There is a bag filled with 5 blue, 6 red and 2 green marbles.
A marble is taken at random from the bag, the colour is noted and then it is replaced.
Another marble is taken at random.
What is the probability of getting exactly 1 green?
Answers
If there are 5 blue marbles, 6 red marbles, and 2 green marbles, then the probability of getting exactly 1 green marble is a 1.5 out of 10 chance. Here's why -
The chance of getting a red marble is a 63.4% chance.
The chance of getting a blue marble is a 43% chance.
Since there aren't many green marbles, the probability of getting ONE of two green marbles would be a 23.1% chance.
I'm using my own knowledge so I'm not completely sure if i'm correct or not.
I hope I helped. Have a good day.
The probability of getting exactly 1 green is 44/169
Total marbles = 5 blue + 6 red + 2 green
Total marbles = 13
The problem asks for exactly one green in 2 draws with replacement.
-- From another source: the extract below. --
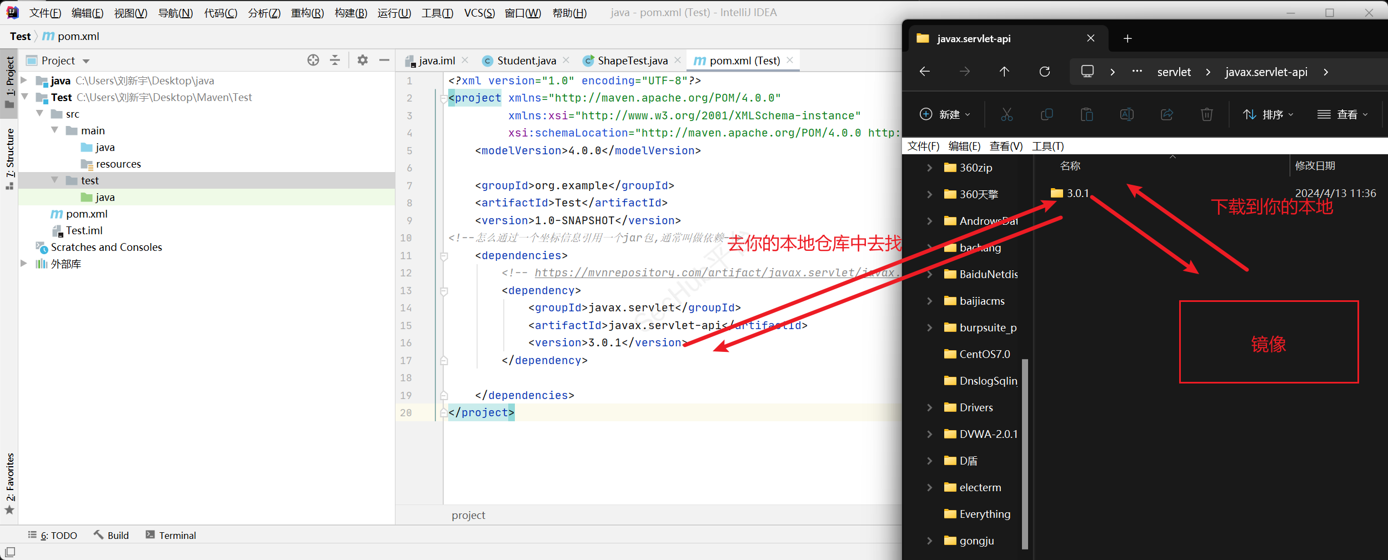Open Project panel settings gear
Image resolution: width=1388 pixels, height=560 pixels.
[x=363, y=60]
Which means you could draw as follows:
Green, Not Green
Not Green, Green
The probability of drawing a green is 2/13, since we replace the marbles in the bag each time.
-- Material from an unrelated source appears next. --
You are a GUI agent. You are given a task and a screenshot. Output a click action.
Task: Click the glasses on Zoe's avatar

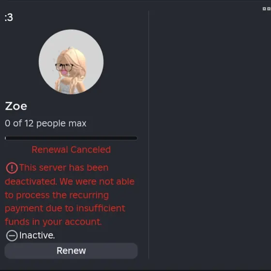click(64, 67)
The probability of not drawing a green is (6 + 5)/13 = 11/13
And since each of the 2 draws are independent of each other, we multiply the probability of each draw:
Green, Not Green = 2/13 * 11/13 =22/169
Not Green, Green = 11/13 * 2/13 = 22/169
We add both probabilities since they both count under our scenario:
22/169 + 22/169 = 44/169
Therefore the probability of getting exactly green is 44/169.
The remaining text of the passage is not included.